What the exercise asks: Print every entry, word for word, and skip the images.

Records shown:

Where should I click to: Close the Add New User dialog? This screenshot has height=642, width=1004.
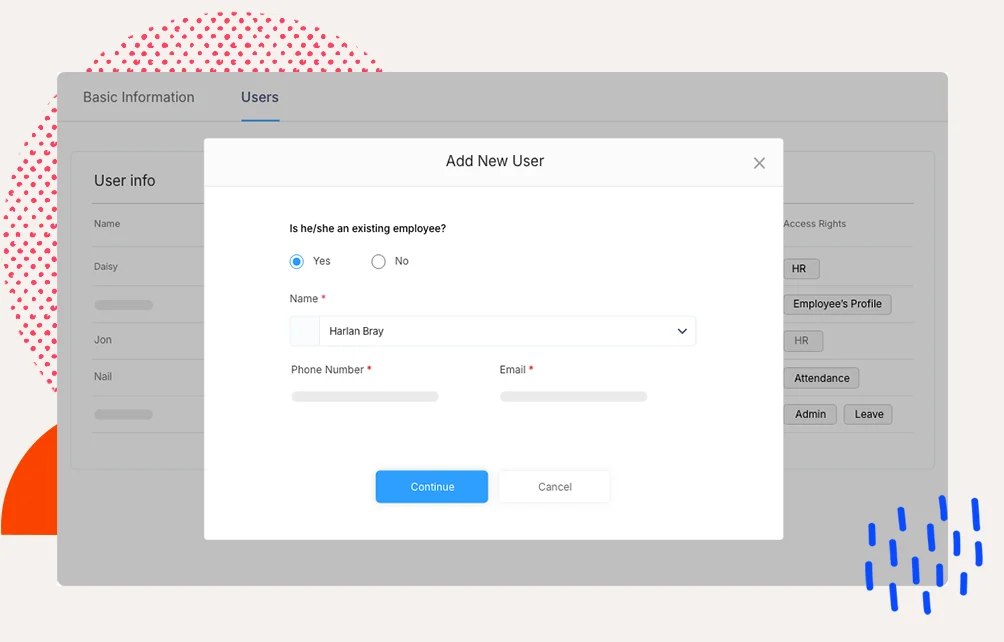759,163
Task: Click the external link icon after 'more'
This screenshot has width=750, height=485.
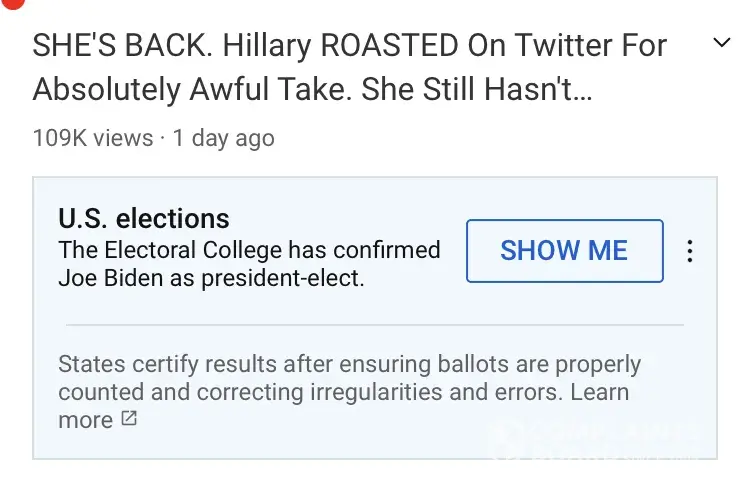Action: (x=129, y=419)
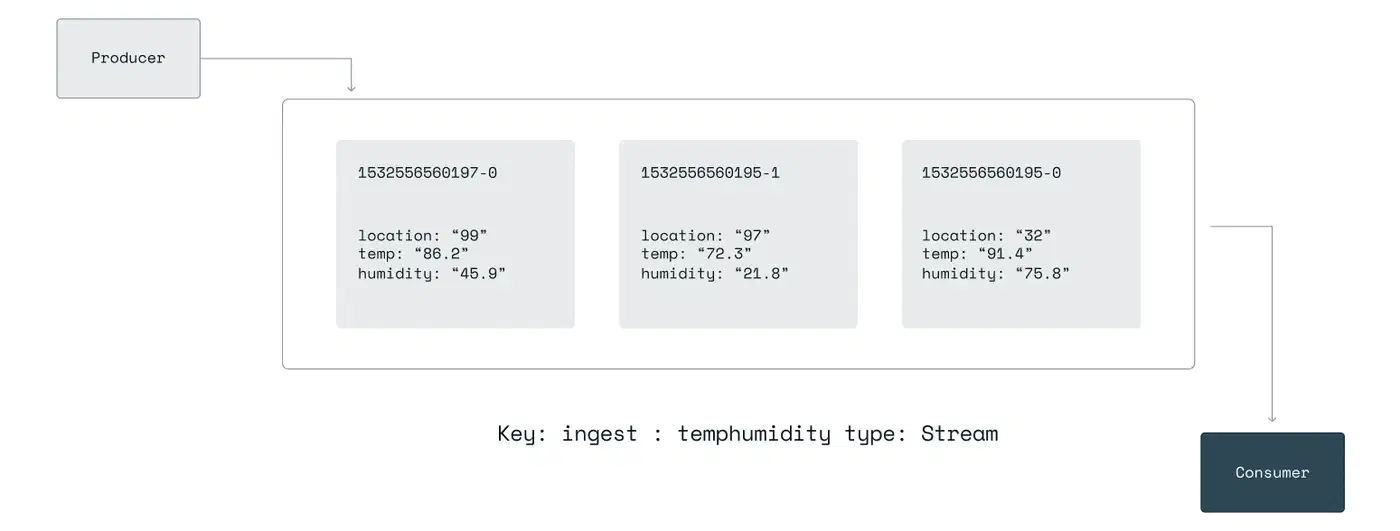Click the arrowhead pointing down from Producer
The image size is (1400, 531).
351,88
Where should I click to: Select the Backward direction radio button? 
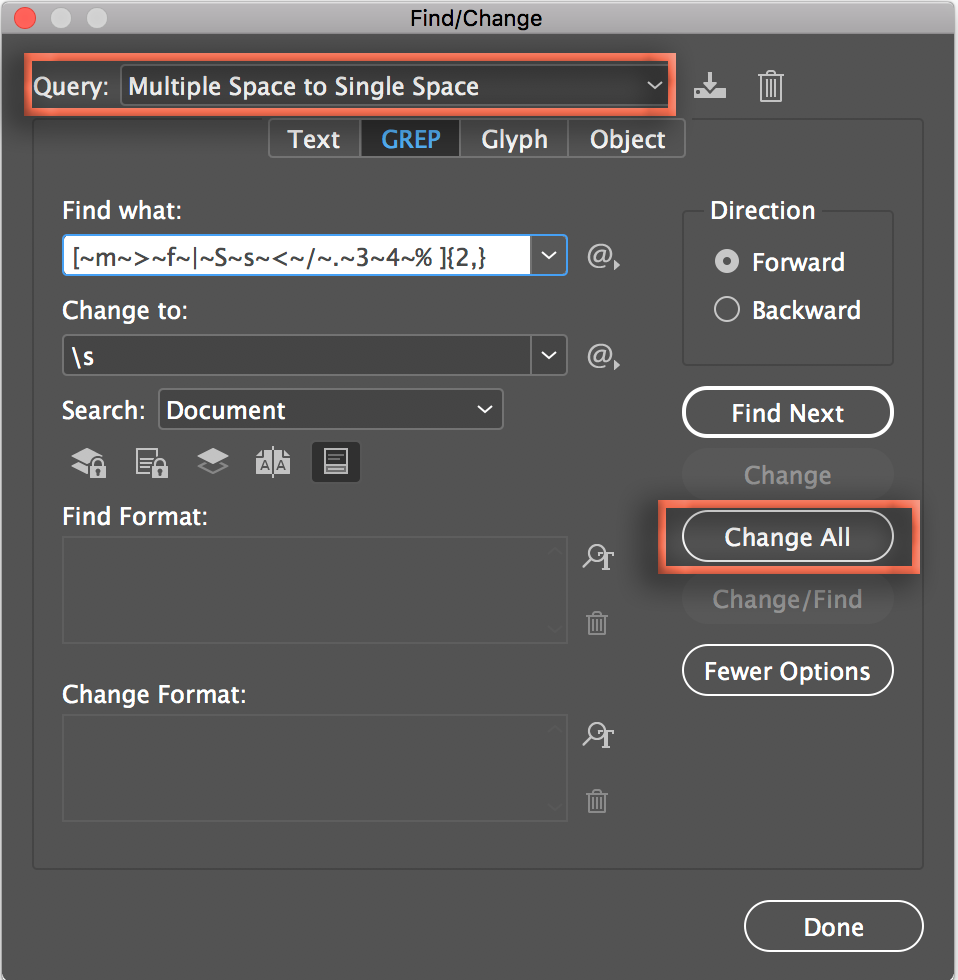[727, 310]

Answer space:
Where should I click to: Close the Add New User dialog? This screenshot has height=642, width=1004.
759,163
Task: Click the external link icon after 'more'
This screenshot has width=750, height=485.
Action: (x=129, y=419)
Click the arrowhead pointing down from Producer
The image size is (1400, 531).
351,88
Where should I click to: Select the Backward direction radio button? 
[727, 310]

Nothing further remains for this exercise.